● Required action
In the article on Dlamini-Zuma's proclamation of the municipal elections, retype the stretch from "If that is a" through "line without question." word for word.

● Document segment
|---|

Cooperative governance minister Nkosazana Dlamini-Zuma created a constitutional crisis by shutting the voters’ roll before the promised registration weekend. Why did she disenfranchise people? She told the public one reason, and the ConCourt another.

On 3 August Dlamini-Zuma proclaimed the 2021 national municipal elections. She said she had to do so to allow the Electoral Commission (IEC) to send papers to the Constitutional Court on 4 August. Amazingly, almost everyone believed her. But did she believe herself?

First, recall what she said: ‘The proclamation of the date is so that there is a date that is proclaimed’. The video links are timestamped so you can check for yourself. ‘When the [IEC] goes to court it must say it is postponing the date that have been proclaimed [sic]’.

If that is a bit garbled, Dlamini Zuma went on to explain that the IEC ‘has to go to court, to the Constitutional Court, to request for the postponement. But the [IEC] can’t also request for the postponement for an election that has not been proclaimed. So, the election must be proclaimed.’

Her Deputy Minister, Obed Bapela, said the same thing that fateful evening – ‘if there was no proclamation, they will not be able to go to court’, so the proclamation is ‘helping’ the IEC ‘to go to court’.

The ANC, through national spokesperson Pule Mabe, said the proclamation ‘is an important legal requirement, which will enable the Independent Electoral Commission to approach the courts to postpone’.

Journalists at Timeslive, IOL, News24, the Daily Maverick, EWN, and SAfm (to name a few) all repeated this line without question.

In contrast, we supplied material and legal facts, run by Politicsweb and the Daily Friend. I was invited onto SAfm, some smaller stations, and a heated (enlightening) Newzroom Afrika debate to raise these points – but most people remained blissfully unaware of the fact that Dlamini-Zuma spewed misinformation at the proclamation presser. Curiously, Dlamini-Zuma was not one of them.

She, in fact, knew all along that she was misleading ‘our people’. In a letter dated 1 August she said: ‘I have been advised that the [IEC]’s application is not dependent upon me first proclaiming a date in October 2021’ [emphasis added].

I will return to the thought that she may have changed her mind between 1 August and 3 August, but for now observe that saying the opposite to what one knows to be true is lying. The immediate effect of telling this lie was to dodge the allegation of vote-stealing tyranny in the mainstream and avoid the question, ‘How dare you disenfranchise South Africans to break our election cycle?’

The legal problem is that Dlamini-Zuma and the IEC are obviously not allowed to disenfranchise people in order to launch a court appeal. If she was telling the truth on proclamation day she was confessing a major illegal act, a dereliction of her duty, and grounds for immediate dismissal. That is one reason why it is amazing that so many journalists accepted her at face value. It is also why our attorneys immediately sent letters questioning the Minister.

|---|

● Dataset extract
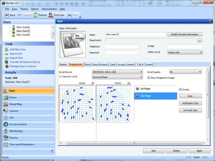Viewport: 215px width, 161px height.
Task: Open Time and Attendance section
Action: coord(22,144)
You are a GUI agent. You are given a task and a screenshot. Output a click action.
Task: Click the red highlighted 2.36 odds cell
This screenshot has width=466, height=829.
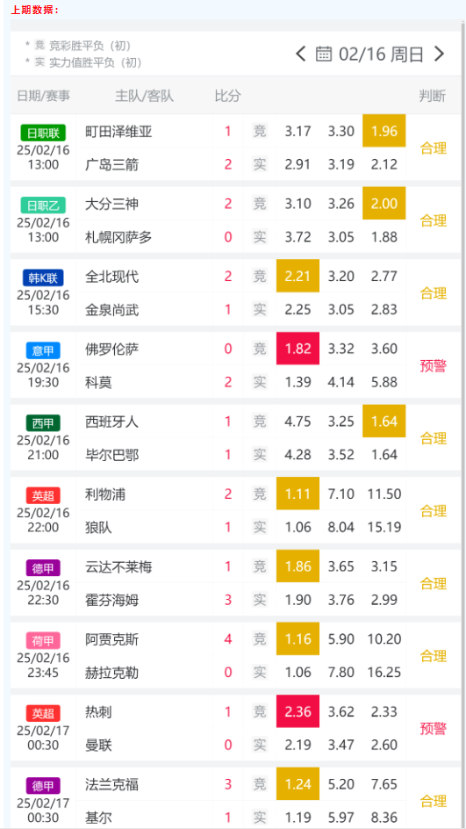click(298, 711)
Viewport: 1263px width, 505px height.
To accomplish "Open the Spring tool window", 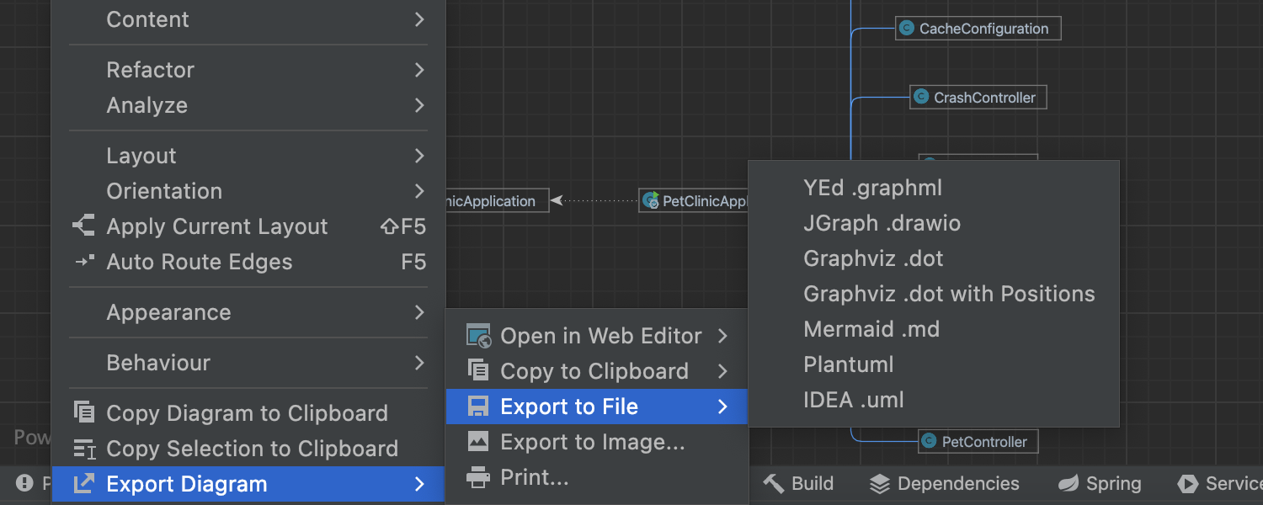I will point(1100,483).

|---|

● Result below
If that is a bit garbled, Dlamini Zuma went on to explain that the IEC ‘has to go to court, to the Constitutional Court, to request for the postponement. But the [IEC] can’t also request for the postponement for an election that has not been proclaimed. So, the election must be proclaimed.’

Her Deputy Minister, Obed Bapela, said the same thing that fateful evening – ‘if there was no proclamation, they will not be able to go to court’, so the proclamation is ‘helping’ the IEC ‘to go to court’.

The ANC, through national spokesperson Pule Mabe, said the proclamation ‘is an important legal requirement, which will enable the Independent Electoral Commission to approach the courts to postpone’.

Journalists at Timeslive, IOL, News24, the Daily Maverick, EWN, and SAfm (to name a few) all repeated this line without question.